Eighty-give percent of physicians say that unmet social needs lead to worse health outcomes, according to a new survey sponsored by the Robert Wood Johnson Foundation. But only 20 percent are confident in their ability to help patients and their families meet those needs. Talk about good news and bad news!
The survey asked about a wide range of social services from employment assistance for younger, low-income patients to transportation and food assistance, the kind of help that is often critical to the frail elderly living at home. But whatever the assistance, it seems beyond the abilities of doctors to even to tell their patients and their families where they can get it.
This is not a surprise to seniors or their family caregivers. Too often, even primary care physicians are on an island when it comes to patient care. Too often, they see their job only as providing a medical solution to a specific complaint. But when it comes to helping a patient cope when she goes home, too many doctors are clueless.
This is a particular problem with the frail elderly who often suffer from multiple chronic diseases and may need personal assistance as much as medical treatment. Doctors often have no idea whether a patient with severe arthritis must climb stairs when she returns home. Similarly, physicians rarely know whether a patient with diabetes has access to proper foods or whether someone recovering from a stroke has transportation to her physical therapy appointments. And most often, docs have no idea whether their patients can manage complex medications.
It is easy to criticize physicians for their lack of knowledge and attention. But rarely are they trained to address these issues. And neither Medicare nor most insurance plans pay them to even ask about these critical needs, much less connect patients to people who can help.
Three of four docs surveyed said the health system should reimburse the expense of making those links. But it does not.
A few practices, some using the patient-centered medical home model, do address this gaping hole in the system of care. Nurse practitioners or physician assistants sometimes do help patients with making lifestyle choices and meeting social care needs. As medical homes catch on, we may see more doctors able to help where, as this survey shows, they recognize a real need.
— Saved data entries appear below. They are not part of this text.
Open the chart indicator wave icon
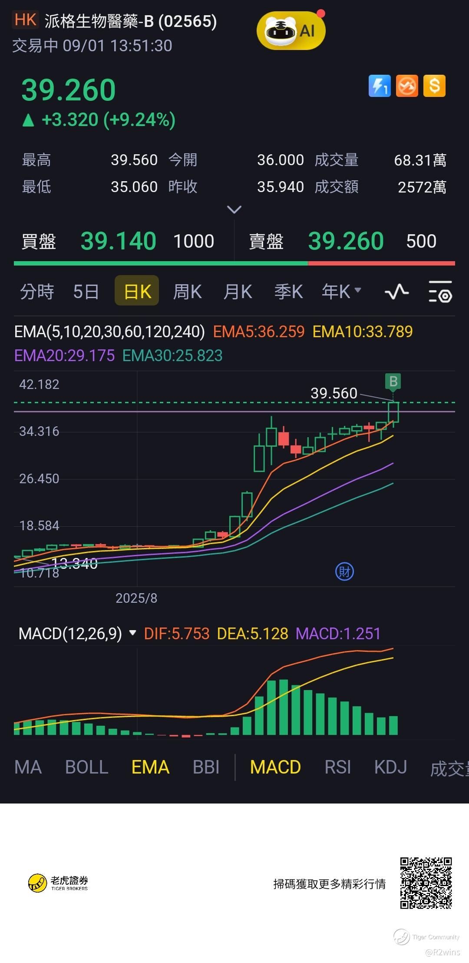Screen dimensions: 469x963 [397, 292]
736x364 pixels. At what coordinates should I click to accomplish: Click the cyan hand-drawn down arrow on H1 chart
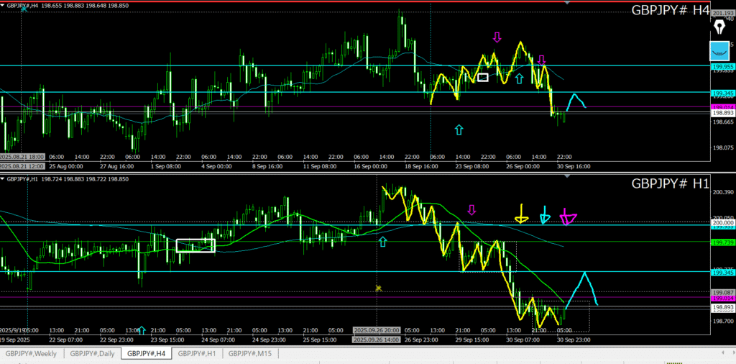pyautogui.click(x=545, y=214)
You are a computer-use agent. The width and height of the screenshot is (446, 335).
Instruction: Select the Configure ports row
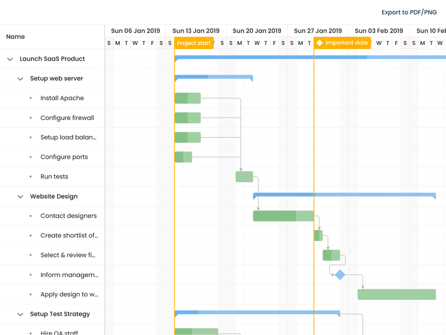[x=64, y=157]
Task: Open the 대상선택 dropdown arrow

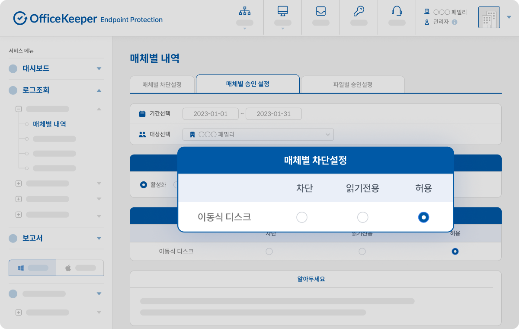Action: [x=328, y=135]
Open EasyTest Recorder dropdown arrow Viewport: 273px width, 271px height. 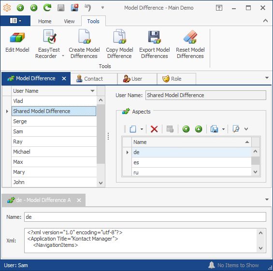[x=63, y=56]
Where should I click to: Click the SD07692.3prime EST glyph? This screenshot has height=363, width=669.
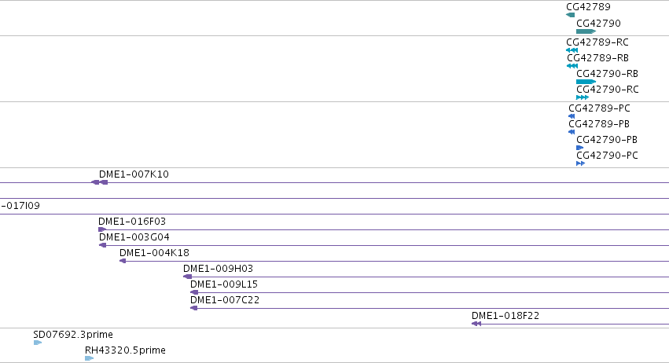(38, 343)

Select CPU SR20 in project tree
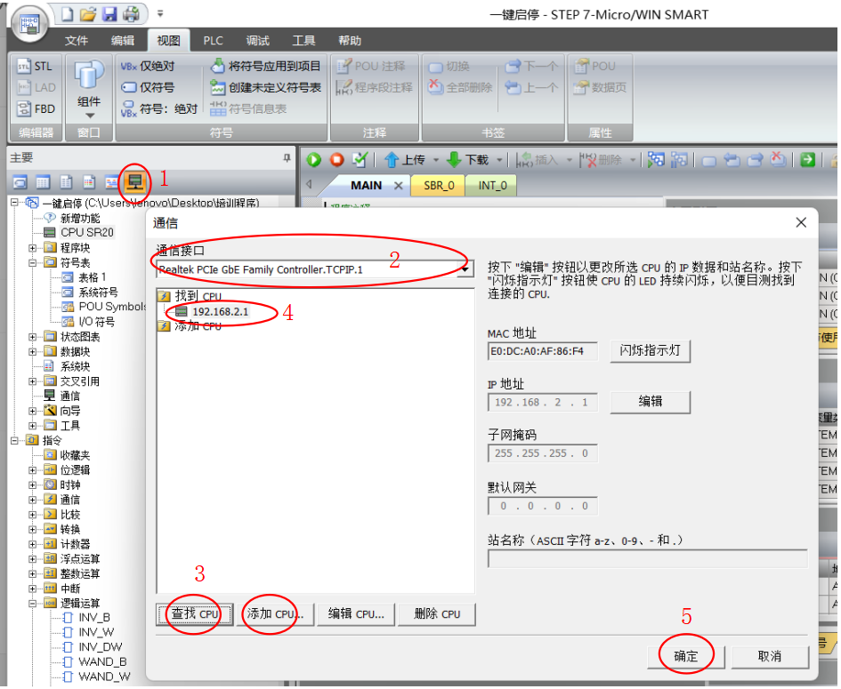point(86,233)
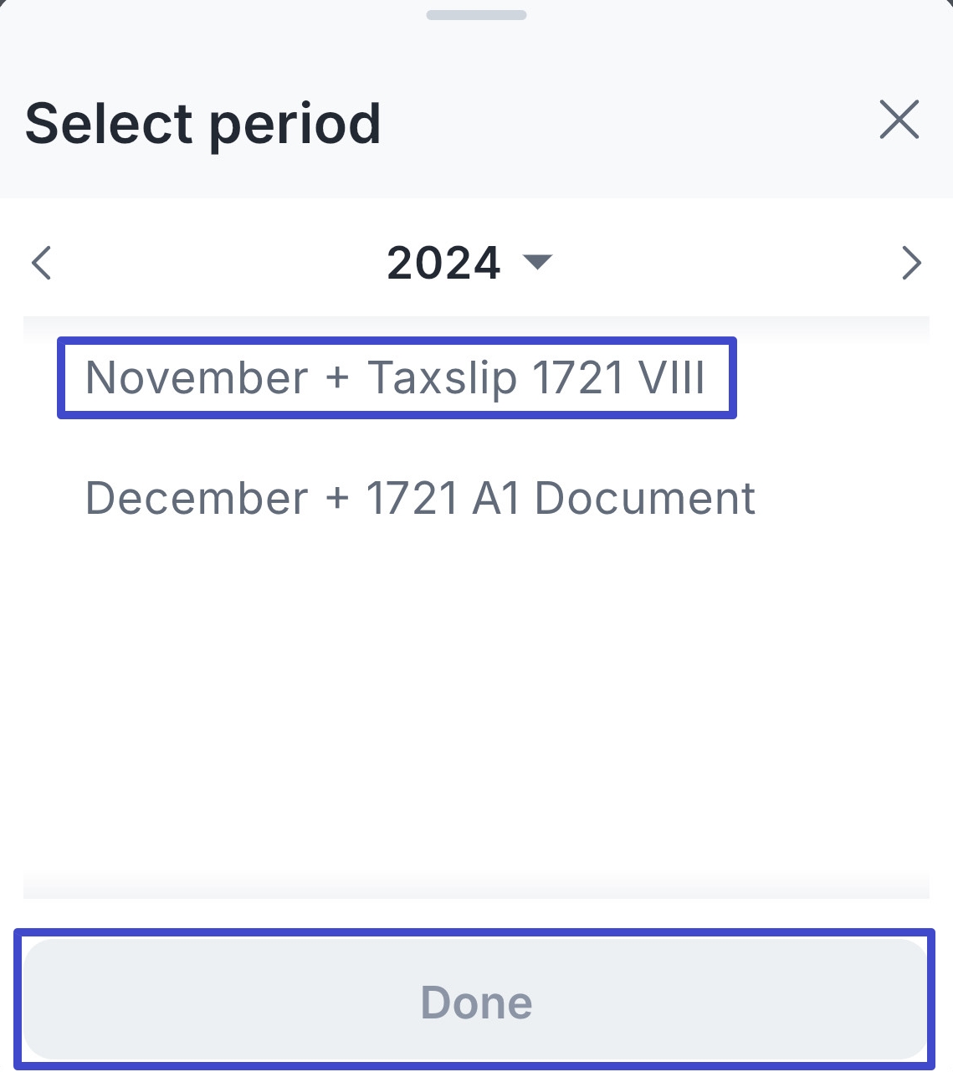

For many patients, it wouldn’t take much. A few words of advice and a simple flyer that identifies local resources (with phone numbers and Web addresses) would do wonders. Letting patients know what caregiver support groups are out there, what information and referral services are available, or providing a list of local care managers would be immensely helpful. And they’d cost the doctor next-to-nothing.
Going a step further, providing coaching or direct care management services would make all the difference for frail elderly patients. The American College of Physicians has long recognized the importance of primary care practices providing case management to chronically ill patients.
Provisions of the 2010 health reform law such as Accountable Care Organizations and various integrated care models may encourage docs to take on this role. New rules that will penalize hospitals for excessive readmissions may provide financial incentives for medical systems to support better care management.
The good news from this survey is that most doctors recognize the need. Now, they need the right incentives and some training to make it happen.